[Source material]
• • •

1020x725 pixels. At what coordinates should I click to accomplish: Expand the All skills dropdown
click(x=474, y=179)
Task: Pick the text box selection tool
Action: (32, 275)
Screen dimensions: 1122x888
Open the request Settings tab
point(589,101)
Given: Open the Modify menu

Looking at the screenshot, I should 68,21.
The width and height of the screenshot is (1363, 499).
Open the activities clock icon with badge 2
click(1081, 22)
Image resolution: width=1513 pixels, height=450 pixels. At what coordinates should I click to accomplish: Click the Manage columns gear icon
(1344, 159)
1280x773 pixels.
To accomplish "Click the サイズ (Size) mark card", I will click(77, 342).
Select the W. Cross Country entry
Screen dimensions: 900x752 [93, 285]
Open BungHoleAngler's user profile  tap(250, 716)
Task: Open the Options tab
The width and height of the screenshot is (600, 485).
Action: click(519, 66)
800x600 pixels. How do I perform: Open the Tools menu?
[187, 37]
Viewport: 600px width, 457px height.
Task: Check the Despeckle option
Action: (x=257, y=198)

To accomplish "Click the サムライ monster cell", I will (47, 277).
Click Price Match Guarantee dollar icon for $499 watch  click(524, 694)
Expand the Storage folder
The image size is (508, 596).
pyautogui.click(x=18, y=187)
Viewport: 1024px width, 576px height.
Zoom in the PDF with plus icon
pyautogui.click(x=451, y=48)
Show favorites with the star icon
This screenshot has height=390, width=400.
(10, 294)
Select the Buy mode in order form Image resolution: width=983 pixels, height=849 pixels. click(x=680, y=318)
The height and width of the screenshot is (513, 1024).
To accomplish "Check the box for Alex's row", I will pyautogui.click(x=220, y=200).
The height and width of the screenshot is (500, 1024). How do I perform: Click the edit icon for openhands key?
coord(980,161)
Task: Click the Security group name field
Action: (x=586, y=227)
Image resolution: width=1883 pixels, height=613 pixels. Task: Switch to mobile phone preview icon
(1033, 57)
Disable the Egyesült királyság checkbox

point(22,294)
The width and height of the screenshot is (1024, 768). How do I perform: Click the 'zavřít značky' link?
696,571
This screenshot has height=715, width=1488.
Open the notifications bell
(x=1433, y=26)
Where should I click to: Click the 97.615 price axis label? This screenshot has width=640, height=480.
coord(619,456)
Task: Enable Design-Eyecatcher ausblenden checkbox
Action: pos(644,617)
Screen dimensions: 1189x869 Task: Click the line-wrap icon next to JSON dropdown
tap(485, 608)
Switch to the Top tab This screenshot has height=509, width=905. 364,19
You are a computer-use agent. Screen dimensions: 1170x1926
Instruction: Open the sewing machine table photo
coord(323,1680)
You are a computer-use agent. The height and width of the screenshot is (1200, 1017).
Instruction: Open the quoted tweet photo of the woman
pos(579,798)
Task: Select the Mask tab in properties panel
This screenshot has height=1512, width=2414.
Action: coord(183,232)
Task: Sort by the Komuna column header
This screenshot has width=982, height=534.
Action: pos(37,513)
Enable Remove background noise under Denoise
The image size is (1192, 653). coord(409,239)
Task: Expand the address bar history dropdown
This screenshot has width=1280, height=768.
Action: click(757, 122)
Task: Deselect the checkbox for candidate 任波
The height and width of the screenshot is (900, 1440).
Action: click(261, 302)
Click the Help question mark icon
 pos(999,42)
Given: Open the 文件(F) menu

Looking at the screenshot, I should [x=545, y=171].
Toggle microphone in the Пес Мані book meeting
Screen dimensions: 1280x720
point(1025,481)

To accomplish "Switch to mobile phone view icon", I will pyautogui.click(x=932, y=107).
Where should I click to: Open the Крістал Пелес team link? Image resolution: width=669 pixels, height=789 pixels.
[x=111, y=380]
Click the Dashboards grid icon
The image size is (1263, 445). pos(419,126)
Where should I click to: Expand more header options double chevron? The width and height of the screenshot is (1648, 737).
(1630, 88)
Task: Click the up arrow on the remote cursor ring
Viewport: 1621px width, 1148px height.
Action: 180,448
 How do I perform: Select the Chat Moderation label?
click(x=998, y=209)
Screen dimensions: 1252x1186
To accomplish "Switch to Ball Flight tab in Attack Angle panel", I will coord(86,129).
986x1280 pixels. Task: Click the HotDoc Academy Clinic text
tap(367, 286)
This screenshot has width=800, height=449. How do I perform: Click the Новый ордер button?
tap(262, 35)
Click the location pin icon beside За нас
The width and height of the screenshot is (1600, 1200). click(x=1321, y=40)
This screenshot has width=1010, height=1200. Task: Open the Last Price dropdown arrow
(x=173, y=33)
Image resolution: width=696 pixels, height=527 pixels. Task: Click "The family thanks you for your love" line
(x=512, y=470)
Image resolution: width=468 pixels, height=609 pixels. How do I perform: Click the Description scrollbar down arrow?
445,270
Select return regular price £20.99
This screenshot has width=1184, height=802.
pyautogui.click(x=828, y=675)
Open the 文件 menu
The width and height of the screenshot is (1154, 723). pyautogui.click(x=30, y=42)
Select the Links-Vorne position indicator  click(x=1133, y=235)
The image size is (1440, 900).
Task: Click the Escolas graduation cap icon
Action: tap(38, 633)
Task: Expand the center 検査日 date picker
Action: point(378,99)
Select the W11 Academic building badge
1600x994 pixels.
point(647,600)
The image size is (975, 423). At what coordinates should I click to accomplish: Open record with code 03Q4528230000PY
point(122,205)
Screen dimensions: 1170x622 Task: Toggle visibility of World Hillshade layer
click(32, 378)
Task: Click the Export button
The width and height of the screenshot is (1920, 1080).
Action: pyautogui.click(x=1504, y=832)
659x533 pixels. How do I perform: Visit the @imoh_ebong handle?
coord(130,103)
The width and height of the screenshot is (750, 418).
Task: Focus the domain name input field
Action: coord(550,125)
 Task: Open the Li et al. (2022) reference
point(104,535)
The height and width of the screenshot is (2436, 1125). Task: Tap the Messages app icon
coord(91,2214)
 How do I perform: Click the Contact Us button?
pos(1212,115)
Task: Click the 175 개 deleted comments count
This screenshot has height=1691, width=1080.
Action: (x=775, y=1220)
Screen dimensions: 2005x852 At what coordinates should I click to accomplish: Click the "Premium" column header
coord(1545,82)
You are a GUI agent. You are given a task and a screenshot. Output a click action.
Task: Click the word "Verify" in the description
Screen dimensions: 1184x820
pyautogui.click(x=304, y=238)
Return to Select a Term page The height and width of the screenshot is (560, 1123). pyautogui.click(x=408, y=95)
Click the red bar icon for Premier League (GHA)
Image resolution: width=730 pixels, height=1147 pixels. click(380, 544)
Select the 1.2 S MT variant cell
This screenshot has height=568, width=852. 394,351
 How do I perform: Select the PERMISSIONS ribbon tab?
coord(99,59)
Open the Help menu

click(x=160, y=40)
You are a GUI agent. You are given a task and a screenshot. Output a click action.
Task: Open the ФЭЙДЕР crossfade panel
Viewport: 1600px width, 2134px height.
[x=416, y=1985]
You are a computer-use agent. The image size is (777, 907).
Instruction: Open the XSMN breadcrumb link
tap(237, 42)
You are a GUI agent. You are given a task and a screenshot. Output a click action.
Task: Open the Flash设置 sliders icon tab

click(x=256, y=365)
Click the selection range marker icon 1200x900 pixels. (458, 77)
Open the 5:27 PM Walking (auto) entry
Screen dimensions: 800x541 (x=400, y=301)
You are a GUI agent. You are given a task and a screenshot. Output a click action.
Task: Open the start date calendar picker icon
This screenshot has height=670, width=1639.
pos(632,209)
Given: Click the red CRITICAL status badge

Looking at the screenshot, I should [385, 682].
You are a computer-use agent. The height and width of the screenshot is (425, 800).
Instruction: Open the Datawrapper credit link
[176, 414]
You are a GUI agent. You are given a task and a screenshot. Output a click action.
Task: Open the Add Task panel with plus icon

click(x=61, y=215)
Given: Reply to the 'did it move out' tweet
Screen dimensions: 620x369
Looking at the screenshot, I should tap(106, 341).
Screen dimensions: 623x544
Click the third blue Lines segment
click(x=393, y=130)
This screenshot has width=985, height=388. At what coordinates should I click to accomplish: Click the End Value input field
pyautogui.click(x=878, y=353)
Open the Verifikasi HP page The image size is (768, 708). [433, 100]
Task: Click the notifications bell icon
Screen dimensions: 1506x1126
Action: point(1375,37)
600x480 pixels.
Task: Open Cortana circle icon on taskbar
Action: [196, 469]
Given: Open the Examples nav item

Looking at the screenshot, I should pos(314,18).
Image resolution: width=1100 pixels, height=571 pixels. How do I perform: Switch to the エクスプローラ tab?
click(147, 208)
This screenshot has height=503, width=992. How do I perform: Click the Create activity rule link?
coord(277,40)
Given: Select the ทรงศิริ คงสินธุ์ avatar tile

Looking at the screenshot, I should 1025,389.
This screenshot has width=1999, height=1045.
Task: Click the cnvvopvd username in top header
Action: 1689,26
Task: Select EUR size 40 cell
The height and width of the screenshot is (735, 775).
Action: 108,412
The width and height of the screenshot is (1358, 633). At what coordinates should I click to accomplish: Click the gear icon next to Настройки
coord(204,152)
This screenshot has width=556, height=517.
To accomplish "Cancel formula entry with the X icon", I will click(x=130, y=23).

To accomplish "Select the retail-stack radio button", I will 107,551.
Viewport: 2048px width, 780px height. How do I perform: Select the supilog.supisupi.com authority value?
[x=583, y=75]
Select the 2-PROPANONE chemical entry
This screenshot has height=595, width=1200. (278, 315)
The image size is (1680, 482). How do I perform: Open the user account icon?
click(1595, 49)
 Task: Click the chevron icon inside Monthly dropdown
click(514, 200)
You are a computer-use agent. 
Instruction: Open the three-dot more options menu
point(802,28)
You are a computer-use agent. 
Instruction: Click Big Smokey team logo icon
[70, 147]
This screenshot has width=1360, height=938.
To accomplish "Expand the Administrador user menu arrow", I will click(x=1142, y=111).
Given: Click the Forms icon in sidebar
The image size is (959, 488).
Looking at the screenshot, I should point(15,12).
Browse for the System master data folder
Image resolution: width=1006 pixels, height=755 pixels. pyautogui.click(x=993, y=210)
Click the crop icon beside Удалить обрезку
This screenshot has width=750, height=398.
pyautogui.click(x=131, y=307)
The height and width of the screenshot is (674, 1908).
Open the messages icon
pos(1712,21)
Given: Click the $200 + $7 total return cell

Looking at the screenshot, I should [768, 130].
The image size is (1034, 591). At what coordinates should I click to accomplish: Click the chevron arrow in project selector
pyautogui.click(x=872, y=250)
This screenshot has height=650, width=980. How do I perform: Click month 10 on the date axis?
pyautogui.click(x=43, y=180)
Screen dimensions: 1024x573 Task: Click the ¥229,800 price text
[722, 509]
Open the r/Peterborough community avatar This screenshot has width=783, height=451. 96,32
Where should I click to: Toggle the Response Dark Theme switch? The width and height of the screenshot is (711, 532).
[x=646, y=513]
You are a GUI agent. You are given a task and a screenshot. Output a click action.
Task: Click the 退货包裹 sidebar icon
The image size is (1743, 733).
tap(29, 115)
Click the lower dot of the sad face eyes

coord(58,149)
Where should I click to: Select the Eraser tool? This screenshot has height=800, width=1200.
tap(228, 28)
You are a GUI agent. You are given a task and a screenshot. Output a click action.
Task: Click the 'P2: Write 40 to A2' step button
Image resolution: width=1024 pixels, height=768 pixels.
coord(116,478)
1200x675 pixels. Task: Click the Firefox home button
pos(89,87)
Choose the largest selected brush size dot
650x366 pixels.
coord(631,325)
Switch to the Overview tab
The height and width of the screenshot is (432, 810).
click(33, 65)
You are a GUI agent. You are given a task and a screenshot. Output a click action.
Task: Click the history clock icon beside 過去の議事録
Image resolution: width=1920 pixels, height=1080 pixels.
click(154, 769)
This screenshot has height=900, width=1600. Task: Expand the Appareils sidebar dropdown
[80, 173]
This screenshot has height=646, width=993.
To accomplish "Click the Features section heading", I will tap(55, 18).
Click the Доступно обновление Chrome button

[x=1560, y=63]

• • •

[Goal of the exercise]
Tally the lines of the listing in which the word "will" occurs, and state the total alone.

[The answer]
9